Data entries
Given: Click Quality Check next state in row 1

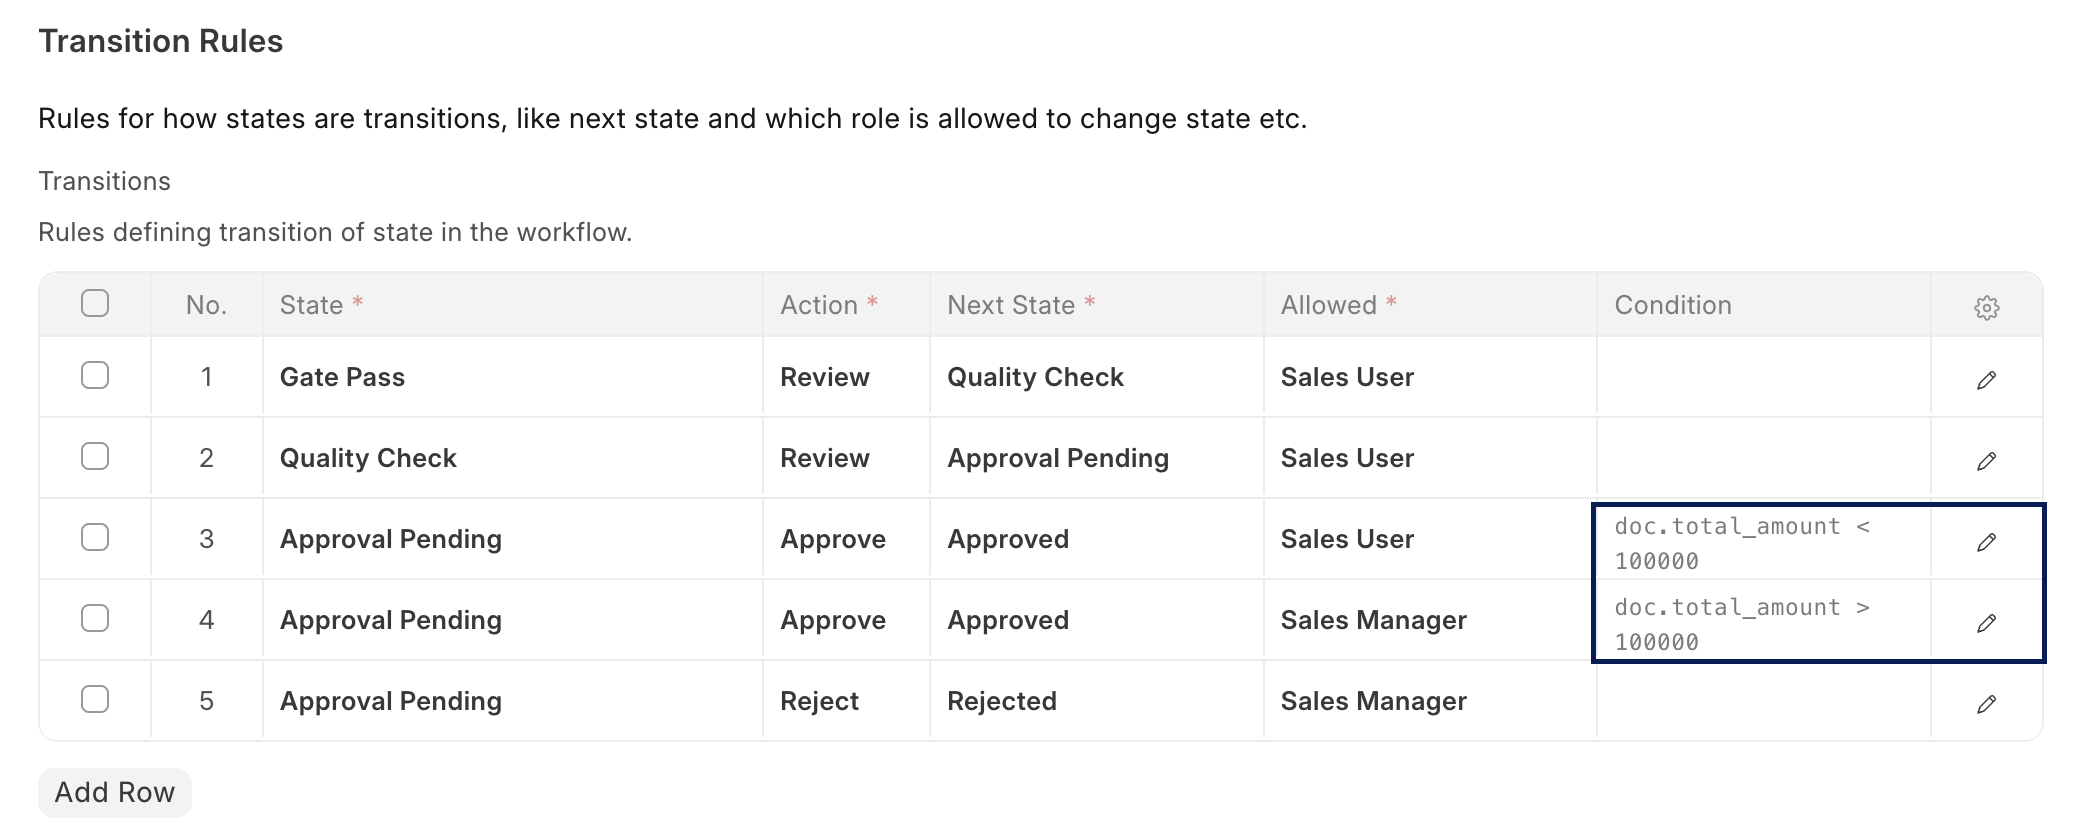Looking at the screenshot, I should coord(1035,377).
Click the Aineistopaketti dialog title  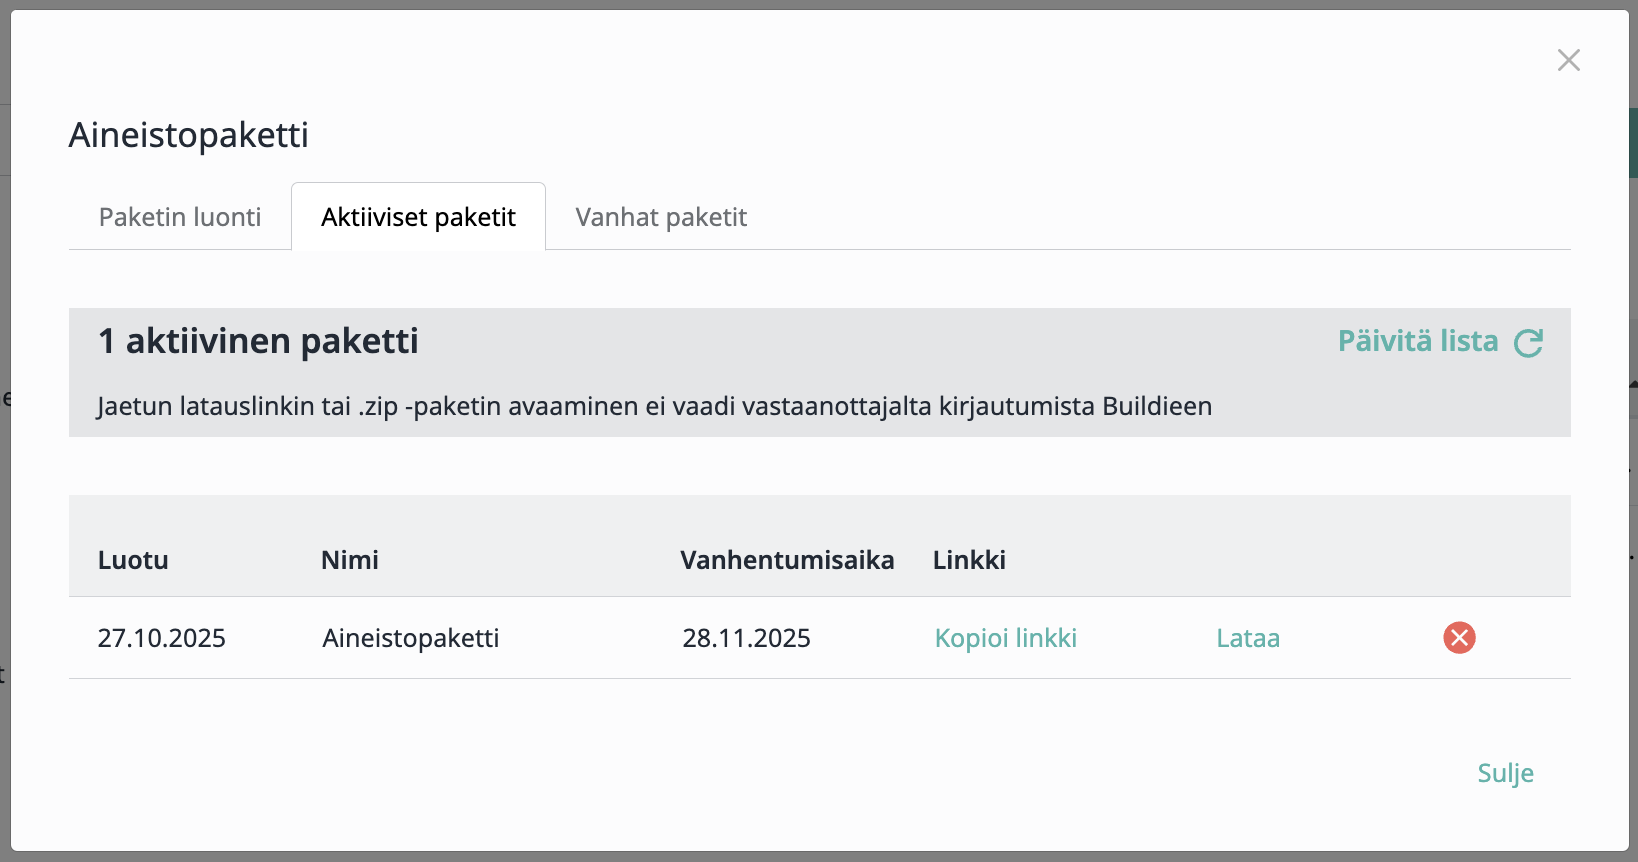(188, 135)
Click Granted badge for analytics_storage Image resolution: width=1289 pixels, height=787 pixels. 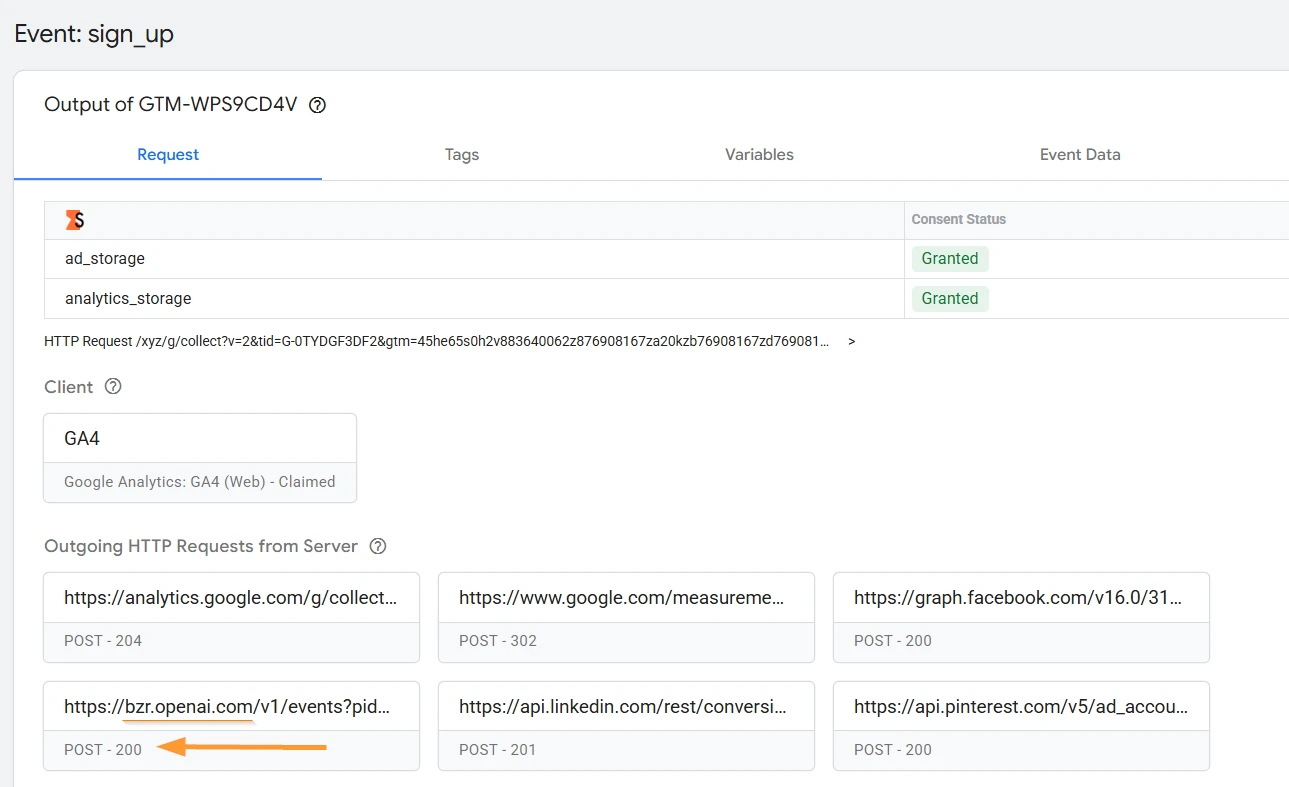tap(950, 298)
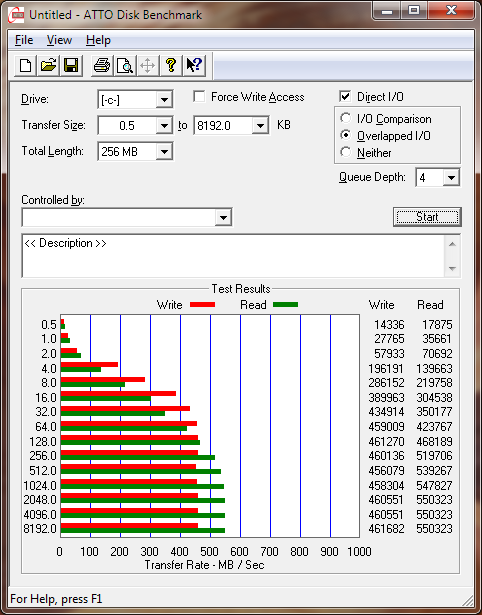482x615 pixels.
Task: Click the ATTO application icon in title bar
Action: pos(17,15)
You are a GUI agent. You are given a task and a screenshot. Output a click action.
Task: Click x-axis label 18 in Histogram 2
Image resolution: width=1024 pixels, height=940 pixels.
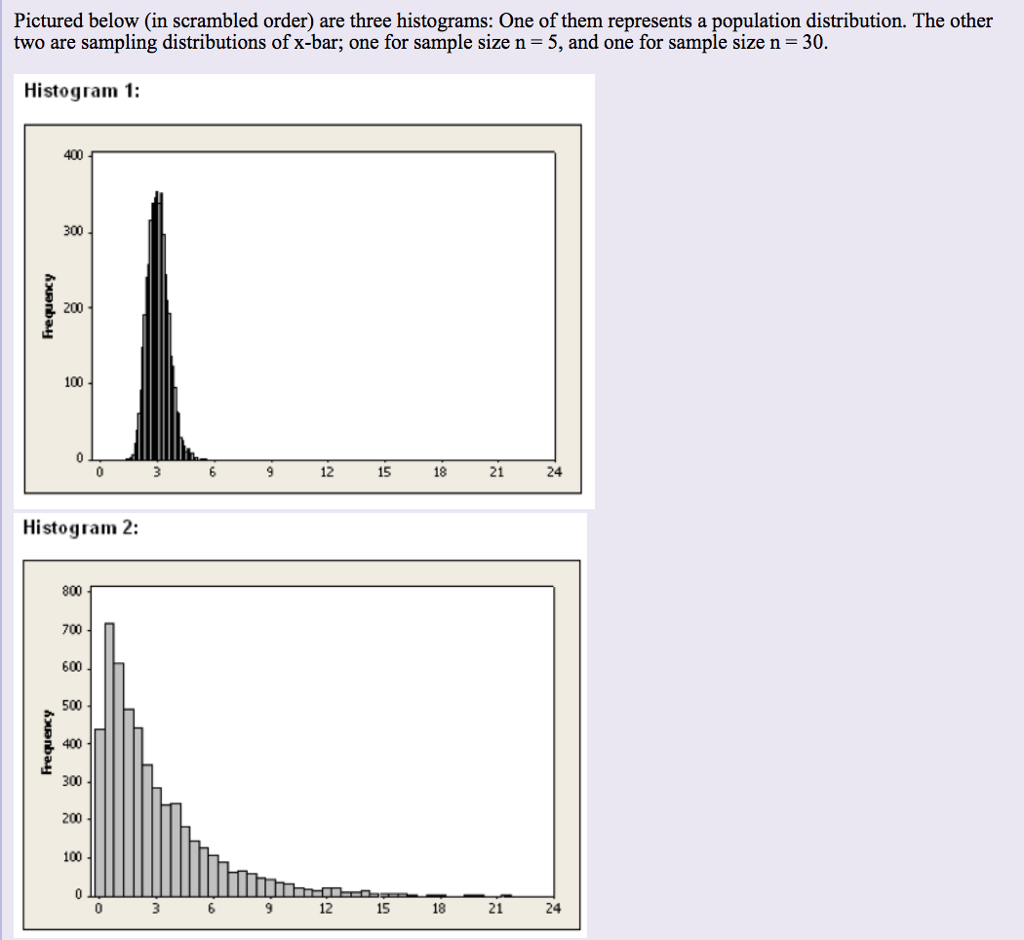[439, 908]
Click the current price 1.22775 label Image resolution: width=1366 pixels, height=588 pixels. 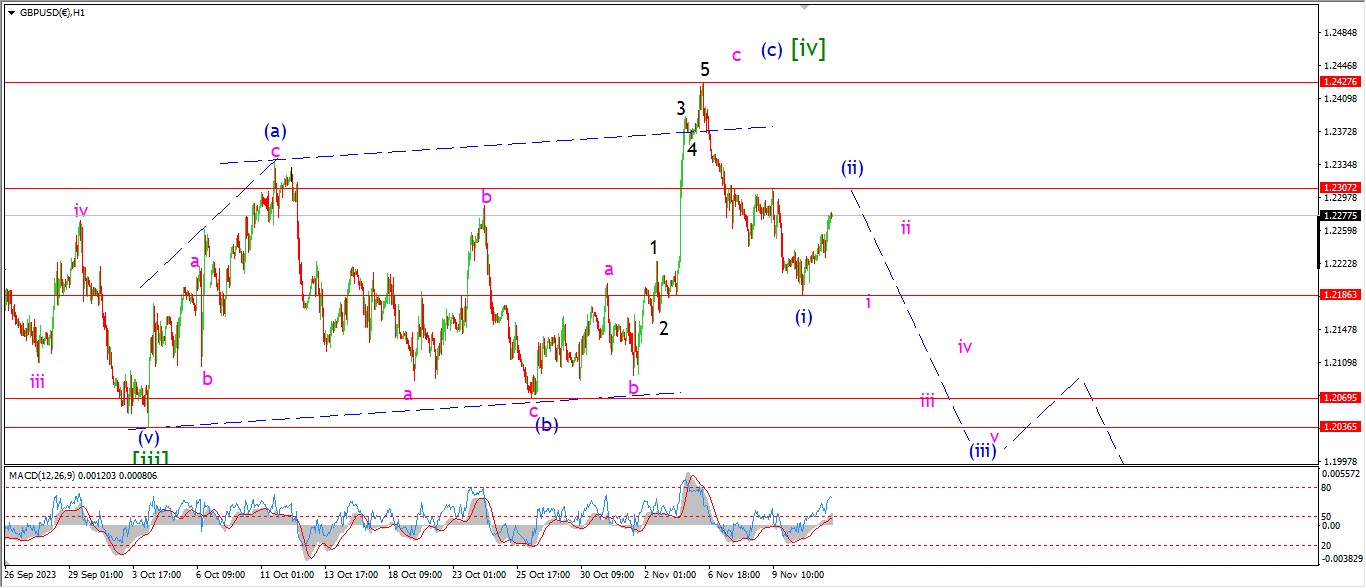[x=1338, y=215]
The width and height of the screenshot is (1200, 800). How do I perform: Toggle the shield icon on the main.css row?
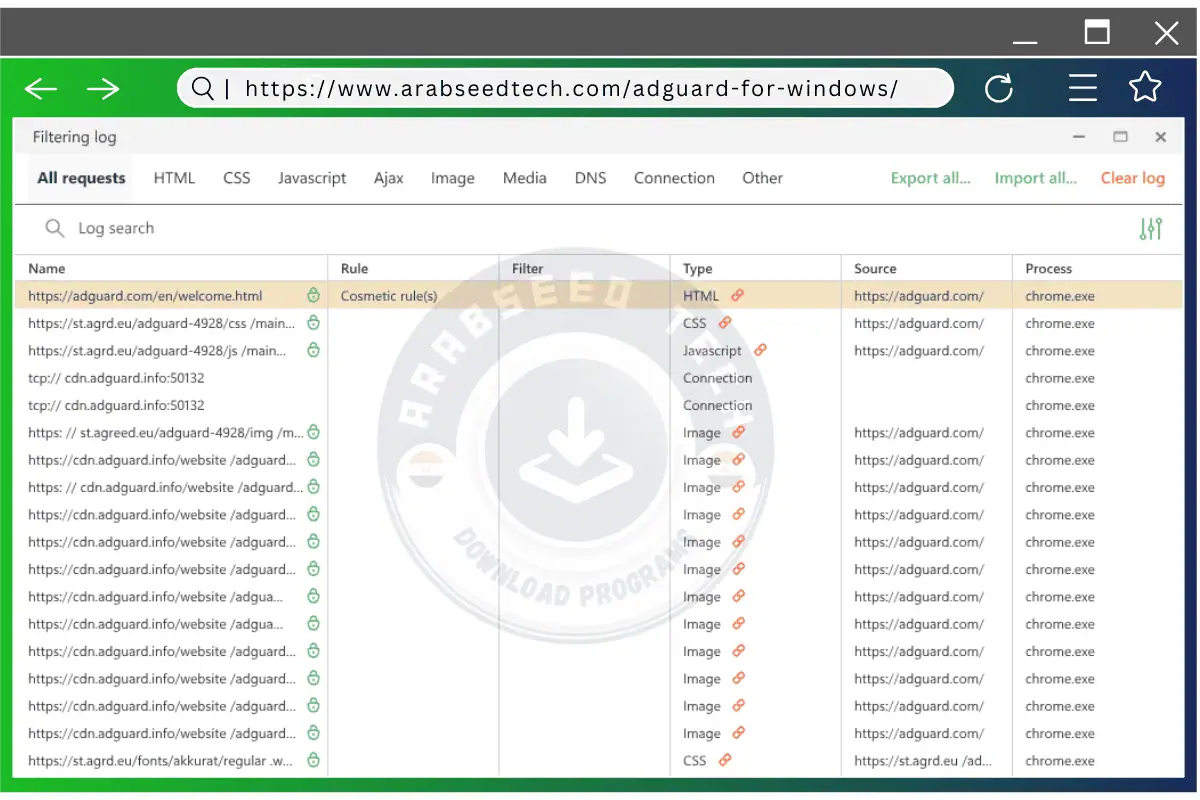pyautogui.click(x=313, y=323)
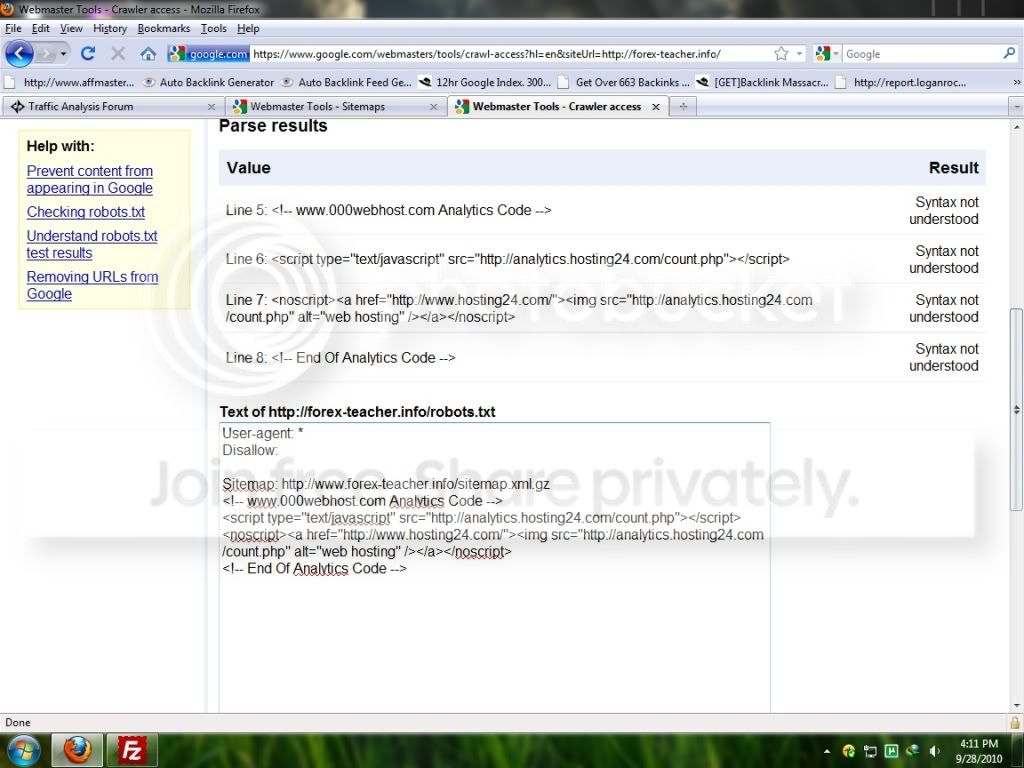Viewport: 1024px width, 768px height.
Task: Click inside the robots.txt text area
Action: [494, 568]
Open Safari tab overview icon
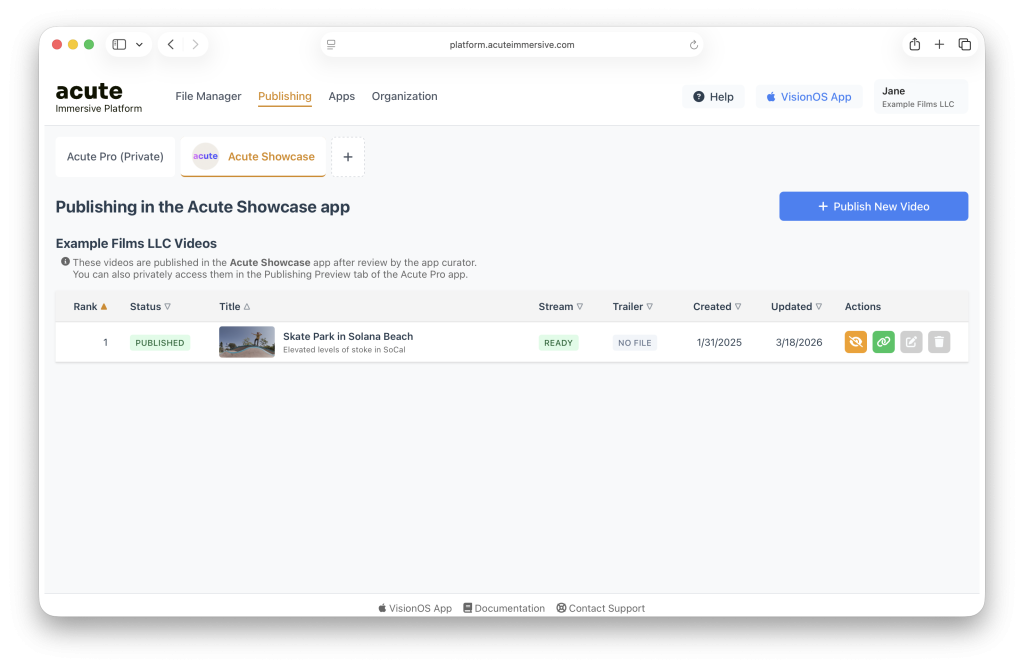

* [What the task requires]: Please retype the entries above word for word, but only from the line containing "The width and" through the last line, and without the pictures.

* [Answer for the task]:
The width and height of the screenshot is (1200, 800). How do I perform: Toggle the shield icon on the main.css row?
pyautogui.click(x=313, y=323)
Viewport: 1024px width, 768px height.
Task: Click inside the robots.txt text area
Action: [494, 568]
Open Safari tab overview icon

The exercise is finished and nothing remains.